More than 300 Chilean workers jobless due to the closure of the San Jose mine—made famous by the recent rescue of 33 trapped miners—have threatened to occupy “Camp Hope” near the mine until they receive severance pay. The camp, which was used as temporary housing for the relatives of the 33 miners rescued last week from the San Jose mine, is now being dismantled, in part as an attempt to defuse tensions.
On October 18, a Catholic mass at the camp in honor of the rescued miners turned into a protest when sacked miners, who had been excluded from the religious ceremony, arrived carrying a sign that read “San Esteban: we are not 33, we are 300!” Another sign read, “We are trapped on the surface!” The San Jose miners have called on miners throughout Chile to support their demands with strike action.
The parent company of the San Jose mine, Grupo San Sebastián, has declared bankruptcy, leaving 300 miners on the street.
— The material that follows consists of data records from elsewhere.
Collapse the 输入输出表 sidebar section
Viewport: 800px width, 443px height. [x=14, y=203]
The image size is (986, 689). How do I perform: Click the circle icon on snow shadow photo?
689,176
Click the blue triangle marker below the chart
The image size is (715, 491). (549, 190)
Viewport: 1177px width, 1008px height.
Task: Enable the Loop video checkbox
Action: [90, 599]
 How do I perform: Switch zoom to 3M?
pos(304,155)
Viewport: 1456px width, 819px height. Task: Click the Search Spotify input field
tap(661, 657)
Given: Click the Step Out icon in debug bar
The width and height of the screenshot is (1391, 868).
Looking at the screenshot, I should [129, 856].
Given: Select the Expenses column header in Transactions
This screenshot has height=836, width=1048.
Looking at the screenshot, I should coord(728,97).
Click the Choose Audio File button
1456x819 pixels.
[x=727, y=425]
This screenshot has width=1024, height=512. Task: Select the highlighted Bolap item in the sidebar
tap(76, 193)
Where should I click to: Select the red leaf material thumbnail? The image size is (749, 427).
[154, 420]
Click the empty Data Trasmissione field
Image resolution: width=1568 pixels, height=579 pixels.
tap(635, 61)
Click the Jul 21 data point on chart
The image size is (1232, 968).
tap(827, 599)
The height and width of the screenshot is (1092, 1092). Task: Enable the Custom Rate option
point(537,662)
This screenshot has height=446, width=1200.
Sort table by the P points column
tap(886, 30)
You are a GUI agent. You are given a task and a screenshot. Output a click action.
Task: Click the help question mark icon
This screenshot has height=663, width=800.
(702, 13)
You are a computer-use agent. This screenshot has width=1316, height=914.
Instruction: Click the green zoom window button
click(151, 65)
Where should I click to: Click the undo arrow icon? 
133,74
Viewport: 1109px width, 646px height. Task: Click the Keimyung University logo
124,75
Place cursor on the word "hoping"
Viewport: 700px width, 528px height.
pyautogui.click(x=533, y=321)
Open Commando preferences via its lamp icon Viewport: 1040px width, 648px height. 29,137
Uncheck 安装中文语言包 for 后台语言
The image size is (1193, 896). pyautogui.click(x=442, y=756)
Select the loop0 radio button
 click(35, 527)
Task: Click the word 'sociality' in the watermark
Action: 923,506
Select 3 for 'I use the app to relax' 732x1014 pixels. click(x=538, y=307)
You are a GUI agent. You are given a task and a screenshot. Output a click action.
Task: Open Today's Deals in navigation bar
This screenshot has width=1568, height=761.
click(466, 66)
It now claims it has no money to meet the workers’ right to severance pay. The company, a medium-sized concern by Chilean standards, has been around for about 50 years. In addition to copper mining it has sizeable interests in iron mining. The bankruptcy is likely a ploy by San Sebastián to avoid its liabilities and protect its shareholders, whose interests will undoubtedly be reorganized in some new concern.